На него стали смотреть с любопытством! «В уме ли этот человек?» По распоряжению визиря ему прекратили выдачу кормовых денег, предусмотрительно поглядывая за ним. Для шведов наступили голодные дни. Но это Карла не устраивало. Он был уверен, что до голодной смерти их, шведов, не доведут.

Русские же послы продолжали неустанно и твёрдо настаивать перед советом султана на том, чтобы Карл был незамедлительно выслан из турецких владений.
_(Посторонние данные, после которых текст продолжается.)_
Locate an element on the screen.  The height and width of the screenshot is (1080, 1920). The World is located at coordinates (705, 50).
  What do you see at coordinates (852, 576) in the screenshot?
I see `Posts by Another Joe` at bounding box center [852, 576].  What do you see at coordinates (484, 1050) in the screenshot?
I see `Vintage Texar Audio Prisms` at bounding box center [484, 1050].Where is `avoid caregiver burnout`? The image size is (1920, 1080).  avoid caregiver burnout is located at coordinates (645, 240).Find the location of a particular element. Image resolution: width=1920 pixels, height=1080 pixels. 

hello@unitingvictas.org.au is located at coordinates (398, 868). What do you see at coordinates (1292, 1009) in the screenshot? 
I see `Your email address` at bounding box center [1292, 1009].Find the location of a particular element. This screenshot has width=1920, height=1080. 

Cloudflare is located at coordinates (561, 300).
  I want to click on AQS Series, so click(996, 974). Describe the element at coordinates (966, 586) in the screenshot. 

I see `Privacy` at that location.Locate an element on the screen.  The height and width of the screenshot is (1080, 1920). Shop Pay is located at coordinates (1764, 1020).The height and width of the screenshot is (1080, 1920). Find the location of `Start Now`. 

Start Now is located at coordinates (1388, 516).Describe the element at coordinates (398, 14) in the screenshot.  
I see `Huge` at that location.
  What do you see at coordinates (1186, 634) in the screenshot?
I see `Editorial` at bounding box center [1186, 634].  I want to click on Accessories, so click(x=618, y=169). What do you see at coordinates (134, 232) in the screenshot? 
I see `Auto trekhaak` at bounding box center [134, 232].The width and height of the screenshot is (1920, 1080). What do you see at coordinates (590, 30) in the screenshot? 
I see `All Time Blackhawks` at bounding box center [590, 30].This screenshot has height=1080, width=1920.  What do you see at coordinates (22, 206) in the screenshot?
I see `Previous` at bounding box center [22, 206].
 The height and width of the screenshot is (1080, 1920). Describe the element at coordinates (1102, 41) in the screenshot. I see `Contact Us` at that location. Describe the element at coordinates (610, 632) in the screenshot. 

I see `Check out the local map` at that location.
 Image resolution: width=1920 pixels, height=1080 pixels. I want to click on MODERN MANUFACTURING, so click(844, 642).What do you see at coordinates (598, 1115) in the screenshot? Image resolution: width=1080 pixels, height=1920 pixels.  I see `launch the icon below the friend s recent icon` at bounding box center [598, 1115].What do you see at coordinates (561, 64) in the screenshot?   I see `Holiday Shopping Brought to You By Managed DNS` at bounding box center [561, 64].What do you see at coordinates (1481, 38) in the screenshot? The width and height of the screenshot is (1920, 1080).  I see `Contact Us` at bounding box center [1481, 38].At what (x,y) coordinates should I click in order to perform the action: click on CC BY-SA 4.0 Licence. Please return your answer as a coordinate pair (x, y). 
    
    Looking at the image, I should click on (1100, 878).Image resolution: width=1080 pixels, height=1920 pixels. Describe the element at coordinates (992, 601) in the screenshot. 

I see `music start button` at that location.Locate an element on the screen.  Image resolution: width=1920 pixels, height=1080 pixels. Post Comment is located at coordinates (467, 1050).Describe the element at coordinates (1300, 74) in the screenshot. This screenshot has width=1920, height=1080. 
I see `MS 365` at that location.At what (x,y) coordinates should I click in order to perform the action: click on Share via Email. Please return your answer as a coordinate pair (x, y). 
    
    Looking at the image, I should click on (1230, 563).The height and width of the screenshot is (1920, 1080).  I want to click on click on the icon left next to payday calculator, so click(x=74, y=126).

Они убедительно доказывали министрам султана, что пребывание врага России на турецкой земле является постоянной угрозой миру, что, продолжая предоставлять Карлу приют, султан этим самым нарушает мирный договор с русским царём; заявляли решительно, что пока Карл находится на турецкой земле, о сдаче туркам Азова не может быть и речи.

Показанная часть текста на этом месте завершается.